Something
similar is at work in George Orwell, most rousingly in “Good Bad Books,” an
essay first published seventy years ago today, on Nov. 2, 1945, in the English
magazine Tribune. Orwell says he
borrows the category from Chesterton and defines it as “the
kind of book that has no literary pretensions but which remains readable when
more serious productions have perished.” He cites the Sherlock Holmes stories
as an example and asks, parenthetically, “(Who has worn better, Conan Doyle or
Meredith?),”and I’m not certain I could read either again. Clearly, the good
bad category is idiosyncratic. Your good bad may be my bad bad.

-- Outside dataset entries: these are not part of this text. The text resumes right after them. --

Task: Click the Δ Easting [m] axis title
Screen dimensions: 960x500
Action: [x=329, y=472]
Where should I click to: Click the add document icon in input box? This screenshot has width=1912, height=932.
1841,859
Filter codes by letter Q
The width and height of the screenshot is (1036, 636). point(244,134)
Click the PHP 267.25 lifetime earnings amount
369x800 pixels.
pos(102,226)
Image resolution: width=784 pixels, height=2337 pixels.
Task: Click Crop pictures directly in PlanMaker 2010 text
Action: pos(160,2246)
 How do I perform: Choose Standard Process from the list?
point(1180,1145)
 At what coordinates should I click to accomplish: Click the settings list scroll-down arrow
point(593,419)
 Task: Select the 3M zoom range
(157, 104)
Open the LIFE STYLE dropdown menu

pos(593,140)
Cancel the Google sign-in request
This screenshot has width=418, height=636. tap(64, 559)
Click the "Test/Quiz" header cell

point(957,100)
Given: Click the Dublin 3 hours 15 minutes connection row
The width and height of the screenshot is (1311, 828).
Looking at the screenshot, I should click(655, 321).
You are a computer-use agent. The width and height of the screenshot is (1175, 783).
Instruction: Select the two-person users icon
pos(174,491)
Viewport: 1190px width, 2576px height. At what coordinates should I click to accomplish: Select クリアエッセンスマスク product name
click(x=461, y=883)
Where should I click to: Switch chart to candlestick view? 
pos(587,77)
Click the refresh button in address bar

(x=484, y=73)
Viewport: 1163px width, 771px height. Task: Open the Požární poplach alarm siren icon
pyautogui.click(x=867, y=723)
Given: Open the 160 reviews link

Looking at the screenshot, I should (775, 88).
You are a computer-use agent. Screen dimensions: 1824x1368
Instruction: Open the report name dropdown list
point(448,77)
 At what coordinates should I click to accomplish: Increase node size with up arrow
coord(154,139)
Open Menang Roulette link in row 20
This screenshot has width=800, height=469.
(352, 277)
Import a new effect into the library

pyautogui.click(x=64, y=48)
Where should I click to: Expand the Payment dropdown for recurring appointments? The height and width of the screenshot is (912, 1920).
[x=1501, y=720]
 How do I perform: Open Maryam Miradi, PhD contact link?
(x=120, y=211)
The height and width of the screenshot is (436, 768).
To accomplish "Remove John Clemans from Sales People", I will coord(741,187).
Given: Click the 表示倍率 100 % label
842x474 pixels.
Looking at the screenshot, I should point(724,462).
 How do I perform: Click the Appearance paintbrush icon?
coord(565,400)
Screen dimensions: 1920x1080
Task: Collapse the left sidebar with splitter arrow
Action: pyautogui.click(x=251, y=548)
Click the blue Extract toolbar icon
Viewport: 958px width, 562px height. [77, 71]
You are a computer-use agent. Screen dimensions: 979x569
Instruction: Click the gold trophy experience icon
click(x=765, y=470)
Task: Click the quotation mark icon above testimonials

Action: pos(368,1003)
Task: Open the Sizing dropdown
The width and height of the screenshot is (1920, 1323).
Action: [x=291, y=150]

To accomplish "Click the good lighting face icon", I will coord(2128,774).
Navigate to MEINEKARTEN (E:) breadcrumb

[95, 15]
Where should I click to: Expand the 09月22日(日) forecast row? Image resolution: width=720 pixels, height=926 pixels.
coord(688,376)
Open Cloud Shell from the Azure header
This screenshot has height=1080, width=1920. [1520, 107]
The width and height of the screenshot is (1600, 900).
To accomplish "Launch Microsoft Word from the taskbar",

After reviewing what he calls “`escape’ literature” (what
people today call “genre” books), Orwell moves on to the heart of his matter:
“There is another kind of good bad book which is more
seriously intended, and which tells us, I think, something about the nature of
the novel and the reasons for its present decadence. During the last fifty
years there has been a whole series of writers — some of them are still writing
— whom it is quite impossible to call `good’ by any strictly literary standard,
but who are natural novelists and who seem to attain sincerity partly because
they are not inhibited by good taste.”
This is quite wonderful, and the names of suspects will
spontaneously erupt in the minds of devoted readers (my first would be Anthony
Burgess). All of Orwell’s nominees are unknown to me, and I suppose that
substantiates his thesis. He goes on to remind us that intelligence, sheer
intellectual prowess, is not a prerequisite for writing great fiction. It can
even get in the way of a good story:
“The existence of good bad literature — the fact that one
can be amused or excited or even moved by a book that one's intellect simply
refuses to take seriously — is a reminder that art is not the same thing as
cerebration.”
Orwell’s demolition of the unreadable Uncle Tom’s Children is delicious, as is
his off-handed dismissal of Virginia Woolf in his final sentence. A righteous
cause or even a fashionable one are no guarantee of readability. Orwell writes (and
my first thought is of P.G. Wodehouse, whom he admired):
“All one can say is that, while civilisation remains such
that one needs distraction from time to time, `light’ literature has its
appointed place; also that there is such a thing as sheer skill, or native
grace, which may have more survival value than erudition or intellectual power.”